■ Provided data

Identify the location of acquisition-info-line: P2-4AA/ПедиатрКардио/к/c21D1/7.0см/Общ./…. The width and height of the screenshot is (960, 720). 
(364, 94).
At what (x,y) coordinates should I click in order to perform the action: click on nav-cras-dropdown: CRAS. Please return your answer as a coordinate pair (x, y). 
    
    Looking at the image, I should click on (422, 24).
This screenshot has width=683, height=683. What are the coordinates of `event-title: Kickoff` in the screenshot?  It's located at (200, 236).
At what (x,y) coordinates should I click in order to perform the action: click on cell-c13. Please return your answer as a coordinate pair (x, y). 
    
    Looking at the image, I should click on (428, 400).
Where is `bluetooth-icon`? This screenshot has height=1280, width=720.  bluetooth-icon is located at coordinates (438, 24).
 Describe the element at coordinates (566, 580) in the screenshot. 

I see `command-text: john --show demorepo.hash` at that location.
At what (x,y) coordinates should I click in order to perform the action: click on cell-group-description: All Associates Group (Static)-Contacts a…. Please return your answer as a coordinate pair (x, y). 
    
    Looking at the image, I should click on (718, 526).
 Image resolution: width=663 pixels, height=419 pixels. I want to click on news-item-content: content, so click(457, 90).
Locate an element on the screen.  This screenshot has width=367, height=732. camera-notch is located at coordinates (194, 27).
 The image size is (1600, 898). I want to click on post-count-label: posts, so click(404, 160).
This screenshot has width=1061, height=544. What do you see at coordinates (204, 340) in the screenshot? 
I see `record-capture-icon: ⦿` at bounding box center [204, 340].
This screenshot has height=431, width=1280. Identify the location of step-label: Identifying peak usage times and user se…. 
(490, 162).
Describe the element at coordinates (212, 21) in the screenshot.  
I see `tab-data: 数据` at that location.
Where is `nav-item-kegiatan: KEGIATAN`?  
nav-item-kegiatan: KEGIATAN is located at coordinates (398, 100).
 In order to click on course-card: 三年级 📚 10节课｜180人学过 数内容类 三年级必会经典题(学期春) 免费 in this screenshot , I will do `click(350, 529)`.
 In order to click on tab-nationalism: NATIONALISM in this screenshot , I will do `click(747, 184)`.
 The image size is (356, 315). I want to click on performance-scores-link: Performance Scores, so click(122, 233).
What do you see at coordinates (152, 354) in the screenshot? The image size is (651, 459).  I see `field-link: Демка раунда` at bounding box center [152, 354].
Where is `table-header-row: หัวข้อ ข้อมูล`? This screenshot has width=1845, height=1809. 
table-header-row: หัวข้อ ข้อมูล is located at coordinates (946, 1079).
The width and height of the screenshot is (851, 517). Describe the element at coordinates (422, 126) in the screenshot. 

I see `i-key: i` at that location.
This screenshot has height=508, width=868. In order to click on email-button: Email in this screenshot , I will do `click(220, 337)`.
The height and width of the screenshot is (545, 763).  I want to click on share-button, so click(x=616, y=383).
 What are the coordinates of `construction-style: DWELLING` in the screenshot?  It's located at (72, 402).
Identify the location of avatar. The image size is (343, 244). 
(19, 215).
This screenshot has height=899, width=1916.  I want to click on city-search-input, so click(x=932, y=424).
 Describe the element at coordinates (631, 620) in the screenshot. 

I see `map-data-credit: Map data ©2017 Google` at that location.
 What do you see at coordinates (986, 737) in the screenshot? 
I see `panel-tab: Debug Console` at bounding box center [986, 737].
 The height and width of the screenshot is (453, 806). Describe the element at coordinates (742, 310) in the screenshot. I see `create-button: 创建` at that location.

■ Brief
Convert everything from the line containing "This screenshot has height=431, width=1280." down to the line containing "nav-item-kegiatan: KEGIATAN is" into a numbered list, leaving out blank lines.

■ Response for this exercise
1. This screenshot has height=431, width=1280. Identify the location of step-label: Identifying peak usage times and user se…. 
2. (490, 162).
3. Describe the element at coordinates (212, 21) in the screenshot.  
4. I see `tab-data: 数据` at that location.
5. Where is `nav-item-kegiatan: KEGIATAN`?  
6. nav-item-kegiatan: KEGIATAN is located at coordinates (398, 100).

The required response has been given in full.